L'ICAA (l'institut cinématographique espagnol) a récemment publié le bilan 2010 du cinéma espagnol, qui décrit une nouvelle chute de la fréquentation. Comment analysez-vous cette situation?

En Espagne, le cinéma américain dispose depuis toujours d'une situation hégémonique avec 70% de parts de marché. Les cinémas européen et espagnol se partagent les 30% qui restent. Chaque année, 4 ou 5 films espagnols reçoivent un bel accueil du public et les autres films ont du mal à se financer et à circuler. Je vous donne un autre exemple d'un film que j'ai produit, celui d'Aita, de José Maria Orbe, dont tout le monde à l'étranger s'accorde à dire qu'il s'agit d'un chef-d'œuvre. Le film a eu un prix au Festival de San Sébastien et récemment à Mexico, il va être diffusé à la Tate Gallery à Londres et dans de nombreux festivals. Eh bien ce film est resté une seule semaine dans un cinéma de Barcelone! Les critiques de cinéma, excepté les Cahiers du Cinéma, ne nous soutiennent pas, et c'est malheureux à dire mais il y a ici un public très restreint pour ce genre de film.

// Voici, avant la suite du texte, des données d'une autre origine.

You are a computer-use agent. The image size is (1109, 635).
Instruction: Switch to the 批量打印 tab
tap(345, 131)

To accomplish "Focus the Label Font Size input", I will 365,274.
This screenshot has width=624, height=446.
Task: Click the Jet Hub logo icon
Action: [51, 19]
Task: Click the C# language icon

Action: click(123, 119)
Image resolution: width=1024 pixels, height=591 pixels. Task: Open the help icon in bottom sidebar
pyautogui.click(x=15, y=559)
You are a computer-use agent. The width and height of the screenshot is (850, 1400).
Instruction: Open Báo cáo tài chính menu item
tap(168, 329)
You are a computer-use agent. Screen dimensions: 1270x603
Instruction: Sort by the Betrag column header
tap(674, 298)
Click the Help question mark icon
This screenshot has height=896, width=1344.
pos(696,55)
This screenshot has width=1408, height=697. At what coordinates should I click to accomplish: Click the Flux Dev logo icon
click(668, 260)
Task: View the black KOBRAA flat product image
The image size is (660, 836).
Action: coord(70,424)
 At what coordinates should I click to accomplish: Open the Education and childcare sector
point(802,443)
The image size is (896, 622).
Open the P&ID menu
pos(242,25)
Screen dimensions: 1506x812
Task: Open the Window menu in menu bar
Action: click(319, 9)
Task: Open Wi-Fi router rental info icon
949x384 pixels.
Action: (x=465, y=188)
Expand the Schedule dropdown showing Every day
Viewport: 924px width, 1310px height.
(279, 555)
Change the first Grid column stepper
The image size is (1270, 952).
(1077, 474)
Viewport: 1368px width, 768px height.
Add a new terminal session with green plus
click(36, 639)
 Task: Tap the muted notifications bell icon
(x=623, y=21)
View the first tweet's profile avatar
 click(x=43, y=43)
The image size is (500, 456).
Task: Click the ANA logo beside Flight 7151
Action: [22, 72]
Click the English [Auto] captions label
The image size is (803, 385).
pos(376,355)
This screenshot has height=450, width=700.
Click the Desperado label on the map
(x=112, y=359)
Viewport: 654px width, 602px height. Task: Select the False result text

Malgré ce sombre tableau dont vous nous faites part, quels sont vos projets à venir?

C'est un tableau que nous avons depuis longtemps et que la crise économique n'a pas arrangé, mais je crois qu'il faut rester optimiste. Comme dit Godard, défendre le cinéma est une obligation parce que c'est l'art de notre temps. Les choses sont certes plus difficiles mais, d'un autre côté, on trouve toujours des possibilités. Aujourd'hui se développe la coproduction. Il y a quelques années on faisait des coproductions entre deux pays, et maintenant avec trois, quatre, voire cinq pays, comme cela a été le cas pour Oncle Boonmee. Chaque producteur fait un petit apport et avec cela, on peut encore soutenir ce type de cinéma. En ce qui concerne mes projets actuels, je suis en train de coproduire et terminer un premier film brésilien sur le thème de l'environnement et de l'animisme. J'ai deux autres films en financement, le deuxième film de Pere Vila, La Lapidation de Saint-Eustache, en coproduction avec la société française L'Age d'or et le distributeur Capricci. Je suis aussi impliqué dans le troisième long-métrage de Javier Rebollo, El Muerto y ser feliz, qui va se tourner prochainement en Argentine avec José Sacristán.